To The Rock’s credit, he seems overjoyed in his video and caption to be holding little Luciana. But I’m sort of throwing up watching her be passed OVER THE HEADS of a crowd. Like, if the venue was on fire? Yes please someone help me get my baby up and out of here. But just to see The Rock?
Actually. OK. Like you, I was outraged by the very idea when I saw the video. But. If I really think about it, if I was really going to crowdsurf my baby to anyone, it would absolutely be The Rock.
My husband isn’t someone who gets super psyched about celebrities. I can’t imagine him standing in an hour-long line to meet hardly anyone… unless it was The Rock. (And also maybe Ryan Reynolds, and I would also stand in line so I could meet Blake Lively and the four of us could be besties and live in a compound and raise our merry band of darling daughters together.) I jokingly (but not really jokingly?) call my husband Safety Dad for his insistence on making sure our three girls don’t bash their heads into things because they’re playing hide-and-seek a little too aggressively and he’s always asking me to double check car seat straps and that the stroller bassinet is clicked in correctly lest our baby go flying down the sidewalk like a sled. So the thought of him crowdsurfing one of our babies? Laughable. The thought of him being totally chill and OK with me crowdsurfing one of our babies? He might leave me in Mexico City forever.
The thought of one of us crowdsurfing one of our babies to The Rock? We both might be OK with that. (Would absolutely ask him if he smelled what she was cookin’.)
Look, The Rock is an icon. He’s a Good Guy. He’s one of the few strangers in the world I would trust with my children because he’s… not a stranger? I am one of the few women I know who knew The Rock before he was the (incredibly sexy) Scorpion King, starring in the beloved The Mummy franchise. Because I’m also one of the few women I know who only got to stay up late on a school night if I agreed to watch professional wrestling with my dad. The Rock has been a part of my life for many, many years, and then I married a guy who also loves The Rock not only for his movies, but his wrestling career?! Fate.
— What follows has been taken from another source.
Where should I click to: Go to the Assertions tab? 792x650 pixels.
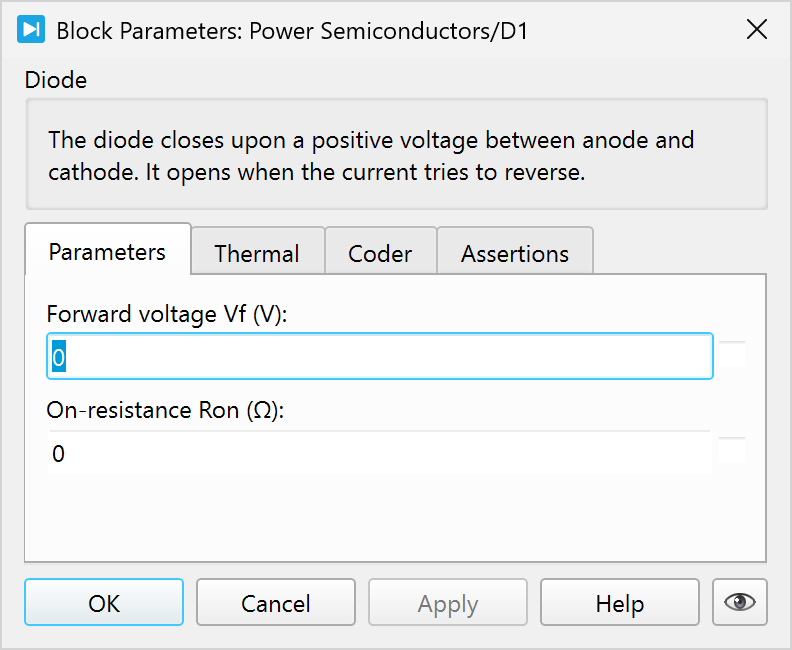coord(515,254)
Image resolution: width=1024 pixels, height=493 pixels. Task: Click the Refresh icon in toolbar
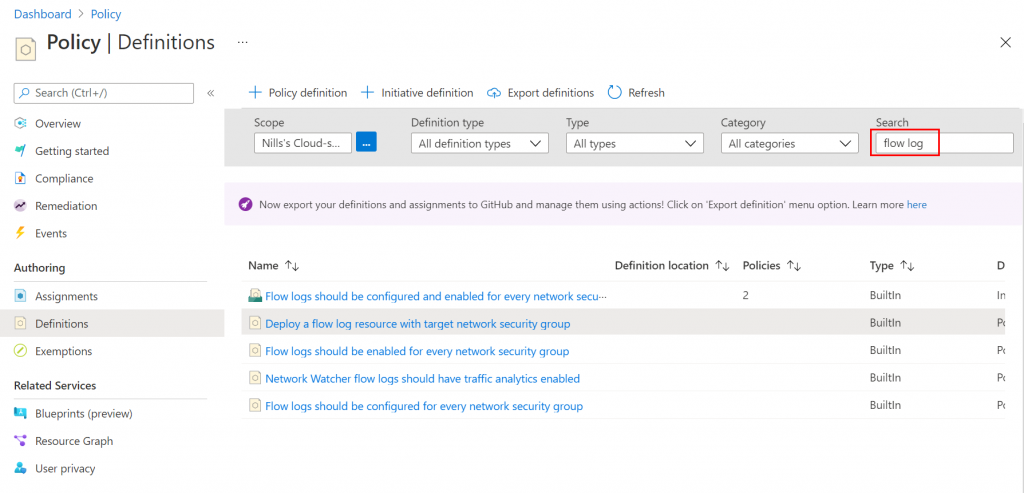click(x=615, y=93)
Also he’s pretty much a babysitter already in this house considering all of my daughters, ages 4 months to 8, could pick Maui the Demi-God’s voice out of a crowd thanks to endless rewatches of Moana.
And have you ever looked at The Rock’s Instagram? He is so in love with his three daughters. A total #GirlDad. Like, who else would you crowdsurf your baby to? Who else would make a grown man teary eyed enough to share his baby? To make his own child part of a grander gesture of “thank you” and “you’re important to us”? (Actually, if you ask my husband, he will absolutely say Deadpool, so maybe don’t.) Did you see the way The Rock snuggled that baby? I think I instantly got pregnant.
I’m not saying we should all go walk into crowds and ask our babies to get to the front of the line via everyone’s hands. I’m just saying, if crowdsurfing your baby seems like a good idea, make sure The Rock is up front. Or… if The Rock is in front of you, just go ahead and crowdsurf the baby. You know he’s going to catch her.
(On second thought, would prefer my children to crowdsurf me to The Rock because my husband won’t. He’ll be the one trying to get to him first.)